In particolare, l’Ispettorato, nel ricordare che la ratio della norma (art. 29, co.2 del D.Lgs n. 276/2003[1]) è quella di garantire il pagamento del corrispettivo e degli oneri previdenziali dovuti, consentendo al lavoratore e agli istituti previdenziali di esperire azione diretta nei confronti del committente che ha beneficiato della prestazione lavorativa, ha precisato che, al fine di individuare i termini per l’esercizio delle relative azioni, è opportuno distinguere i crediti retributivi dei lavoratori dai crediti contributivi degli Istituti previdenziali.
Al riguardo, la Corte di Cassazione si è recentemente espressa, affermando che il regime decadenziale dei due anni, di cui all’art. 29 della norma suddetta, trova applicazione esclusivamente all’azione esperita nei confronti del responsabile solidale da parte dal lavoratore e, pertanto, riguarda solo il soddisfacimento dei crediti retributivi.

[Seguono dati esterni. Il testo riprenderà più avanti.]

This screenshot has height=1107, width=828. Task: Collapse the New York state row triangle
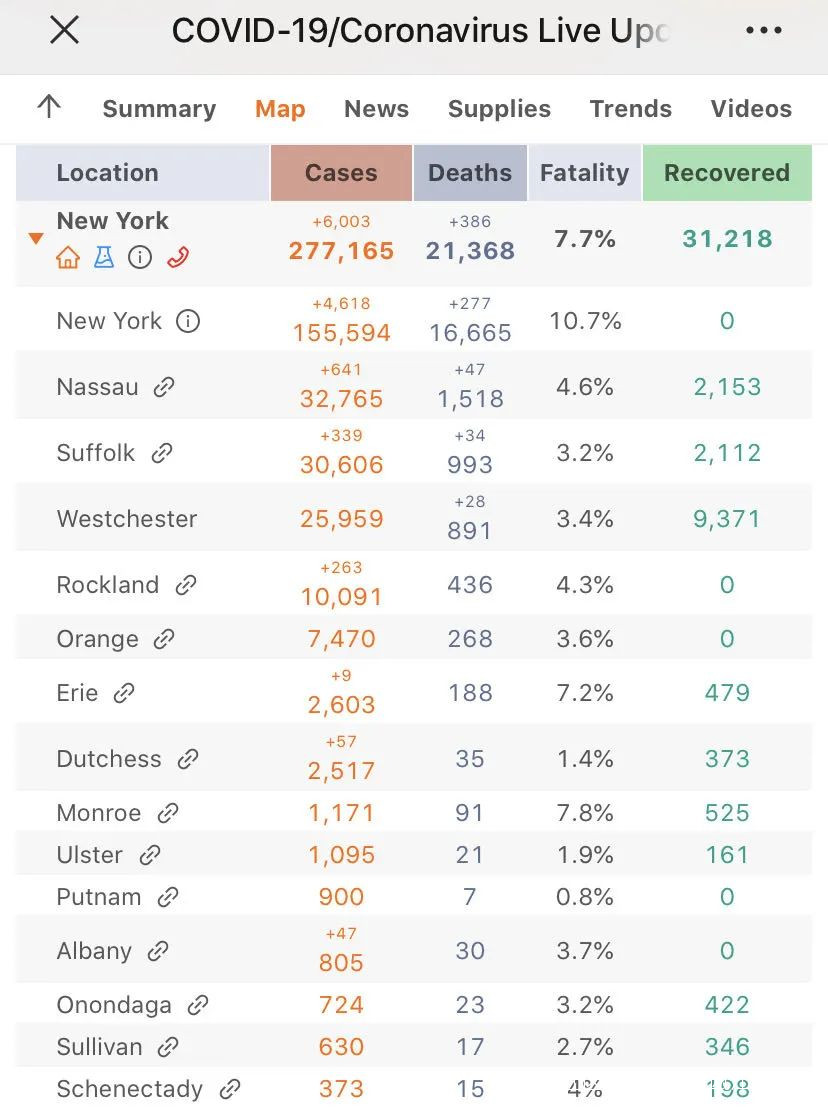coord(36,238)
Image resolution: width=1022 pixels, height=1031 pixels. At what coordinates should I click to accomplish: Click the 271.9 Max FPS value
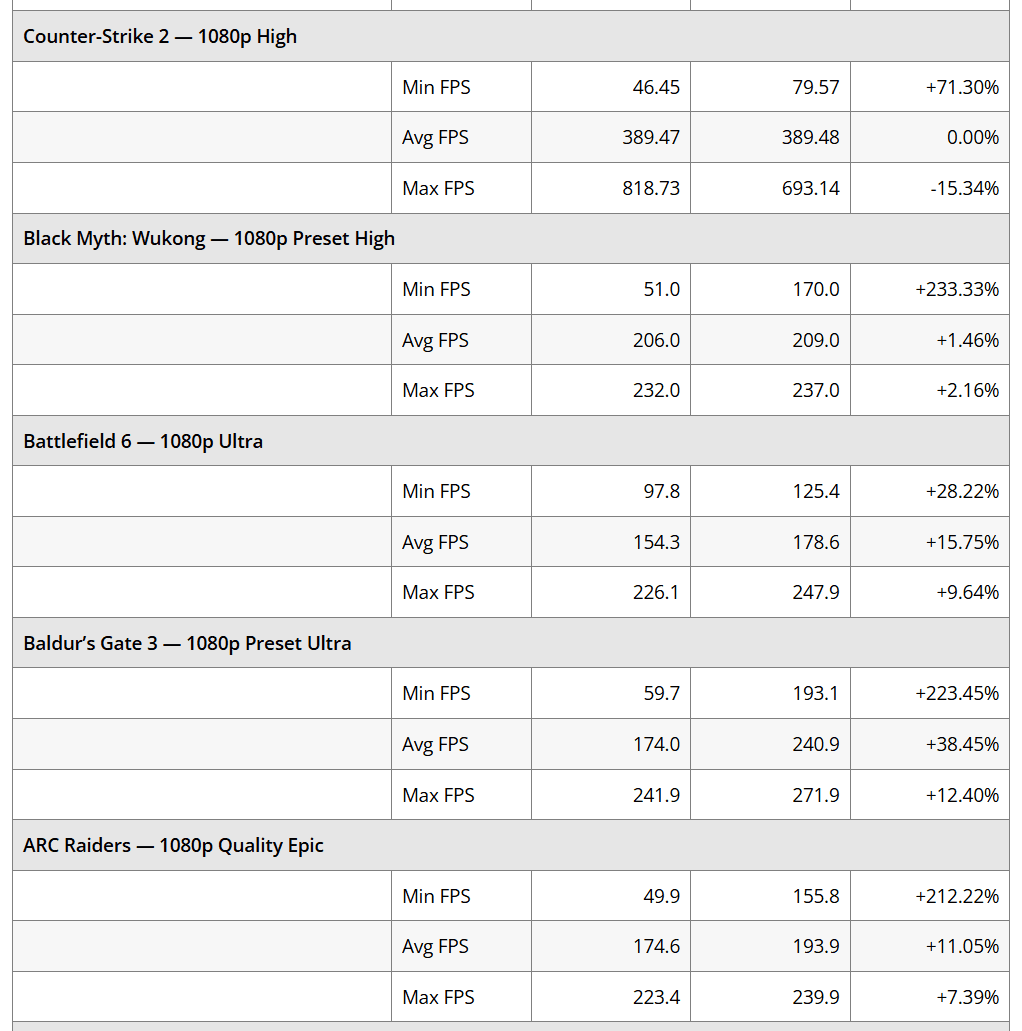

Non è, invece, applicabile all’azione promossa dagli Enti previdenziali per il soddisfacimento della pretesa contributiva, che resta soggetta alla sola prescrizione di cinque anni, di cui all’art. 3, co. 9 della L. n. 335/1995[2].
Tale argomentazione discende dal fatto che il rapporto di lavoro e il rapporto previdenziale, secondo la consolidata giurisprudenza, seppur connessi, sono distinti tra loro. L’obbligazione contributiva in capo all’INPS deriva dalla legge, ha natura pubblicistica e risulta, pertanto, indisponibile.
L’applicazione, dunque, del medesimo termine decadenziale, porterebbe, in caso di mancata azione da parte dell’Inps entro i due anni dalla cessazione dell’appalto, alla corresponsione della sola retribuzione (qualora il lavoratore si sia attivato tempestivamente) senza conseguente soddisfacimento dell’obbligo contributivo, con un conseguente danno per il lavoratore ai fini della protezione assicurativa.
[1] In caso di appalto di opere o di servizi, il committente imprenditore o datore di lavoro è obbligato in solido con l’appaltatore, nonché con ciascuno degli eventuali subappaltatori entro il limite di due anni dalla cessazione dell’appalto, a corrispondere ai lavoratori i trattamenti retributivi, comprese le quote di trattamento di fine rapporto, nonché i contributi previdenziali e i premi assicurativi dovuti in relazione al periodo di esecuzione del contratto di appalto, restando escluso qualsiasi obbligo per le sanzioni civili di cui risponde solo il responsabile dell’inadempimento. Il committente che ha eseguito il pagamento è tenuto, ove previsto, ad assolvere gli obblighi del sostituto d’imposta ai sensi delle disposizioni del decreto del Presidente della Repubblica 29 settembre 1973, n. 600, e può esercitare l’azione di regresso nei confronti del coobbligato secondo le regole generali.
[2] Le contribuzioni di previdenza e di assistenza sociale obbligatoria si prescrivono e non possono essere versate con il decorso dei termini di seguito indicati: a) dieci anni per le contribuzioni di pertinenza del Fondo pensioni lavoratori dipendenti e delle altre gestioni pensionistiche obbligatorie, compreso il contributo di solidarietà previsto dall’articolo 9-bis, comma 2, del decreto-legge 29 marzo 1991, n. 103, convertito, con modificazioni, dalla legge 1° giugno 1991, n. 166, ed esclusa ogni aliquota di contribuzione aggiuntiva non devoluta alle gestioni pensionistiche. A decorrere dal 1° gennaio 1996 tale termine è ridotto a cinque anni, salvi i casi di denuncia del lavoratore o dei suoi superstiti; b) cinque anni per tutte le altre contribuzioni di previdenza e di assistenza sociale obbligatoria.